Ciò senza dubbio sta a dimostrare che più per l’abilità che per l’eccellenza delle loro scimitarre i Mussulmani sono da reputarsi valentissimi nei combattimenti ad arme bianca. Ed è poi indubitato che sopra ogni altro riescono eccellenti i Mamelucchi, i quali usano un metodo particolare ed un assiduo studio nel maneggio delle scimitarre.

 

Decapitazione per mezzo di una spada, dalla Cosmographia universalis di Sebastian Münster (1544)

Essi, come dice lo stesso Chatelain, continuamente si esercitano nell’uso delle loro armi; ed allorchè sono giunti a conoscere tutte le parate, il loro studio è rivolto al taglio della testa correndo a cavallo. Ma ciò che merita essere ricordato, è il sistema da essi tenuto per imparare a ferire con destrezza, con agilità e in ogni modo, che le loro armi producano il più grande effetto. Per così fatto esercizio sospendono ad un albero, o ad una colonna di legno, uno scialle di musselina ripiegato in due parti e bagnato.
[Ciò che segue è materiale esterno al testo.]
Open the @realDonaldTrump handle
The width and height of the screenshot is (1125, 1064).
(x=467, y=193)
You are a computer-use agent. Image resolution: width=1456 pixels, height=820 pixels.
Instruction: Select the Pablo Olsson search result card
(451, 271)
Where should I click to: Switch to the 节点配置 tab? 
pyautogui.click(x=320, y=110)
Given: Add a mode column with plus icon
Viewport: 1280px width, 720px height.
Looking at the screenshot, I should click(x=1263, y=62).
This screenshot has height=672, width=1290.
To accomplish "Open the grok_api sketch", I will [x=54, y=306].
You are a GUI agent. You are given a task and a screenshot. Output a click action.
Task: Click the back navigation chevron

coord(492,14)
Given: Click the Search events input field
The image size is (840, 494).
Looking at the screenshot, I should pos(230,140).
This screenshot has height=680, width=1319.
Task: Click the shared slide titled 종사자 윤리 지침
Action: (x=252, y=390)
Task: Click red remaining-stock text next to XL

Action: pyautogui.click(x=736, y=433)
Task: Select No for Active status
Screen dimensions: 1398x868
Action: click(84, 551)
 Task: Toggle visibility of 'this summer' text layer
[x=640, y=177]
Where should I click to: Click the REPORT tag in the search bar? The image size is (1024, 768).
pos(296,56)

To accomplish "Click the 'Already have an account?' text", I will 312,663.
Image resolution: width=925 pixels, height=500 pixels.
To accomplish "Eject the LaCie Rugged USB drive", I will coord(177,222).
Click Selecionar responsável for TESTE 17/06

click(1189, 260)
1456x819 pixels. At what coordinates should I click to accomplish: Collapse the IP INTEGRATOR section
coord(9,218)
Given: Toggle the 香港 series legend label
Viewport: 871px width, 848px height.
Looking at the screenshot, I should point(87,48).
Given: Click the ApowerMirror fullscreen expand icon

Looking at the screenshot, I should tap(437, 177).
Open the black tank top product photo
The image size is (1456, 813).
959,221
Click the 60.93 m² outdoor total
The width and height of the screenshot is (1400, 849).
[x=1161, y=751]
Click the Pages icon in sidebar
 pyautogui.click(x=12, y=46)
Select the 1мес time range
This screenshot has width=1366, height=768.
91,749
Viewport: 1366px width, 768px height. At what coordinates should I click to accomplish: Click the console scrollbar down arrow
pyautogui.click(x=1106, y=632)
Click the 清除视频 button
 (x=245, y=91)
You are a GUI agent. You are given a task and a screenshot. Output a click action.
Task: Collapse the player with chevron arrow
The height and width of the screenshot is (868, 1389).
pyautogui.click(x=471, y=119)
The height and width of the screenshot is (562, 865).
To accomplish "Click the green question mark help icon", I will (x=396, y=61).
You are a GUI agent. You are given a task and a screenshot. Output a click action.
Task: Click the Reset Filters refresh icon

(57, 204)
Il Mamalucco, movendosi al galoppo, vibra un colpo di scimitarra ritirando a sé il pugno, e deve così dividere in due parti lo scialle senza alcun altro appoggio, e senzachè quello faccia gran movimento” [Marchionni Alberto, Trattato di scherma sopra un nuovo sistema di giuoco misto di scuola italiana e francese, pag.11 n**, Firenze 1847 ].
La testimonianza ci dimostra che l’occidente, pur conservando l’uso di sciabole da colpi di taglio ma da cavallo, aveva nel corso dei secoli perso completamente l’arte della spada antica e da guerra come fino al XVII secolo ancora si trovava sui campi di battaglia d’Europa.
Il mondo islamico, in questo caso, conservò grazie al suo tradizionalismo una interessantissima prova dell’utilizzo delle armi bianche nel medioevo.

Proprio fino a tutto il XVI secolo la spada in Europa verrà usata come strumento per l’esecuzione delle decapitazioni. Lo dimostrano moltissime rappresentazioni, sia affreschi sia tele, di martirii di santi, dove viene rappresentata la decapitazione tramite la spada ad una mano.
Si vede in maniera evidente che il colpo inferto era un colpo manco o riverso, un colpo da sinistra a destra, per i destrorsi, e più precisamente un colpo Schiso o Sgualembro* (colpo dall’alto verso il basso dato in maniera trasversale partendo da un lato per finire all’altro) senza alcun punto di appoggio, come l’addestramento Mamelucco, colpendo con un colpo solo deciso e preciso.
Il condannato restava inginocchiato e con il busto e la testa eretti,non appoggiava il collo su un tronco o cippo di legno.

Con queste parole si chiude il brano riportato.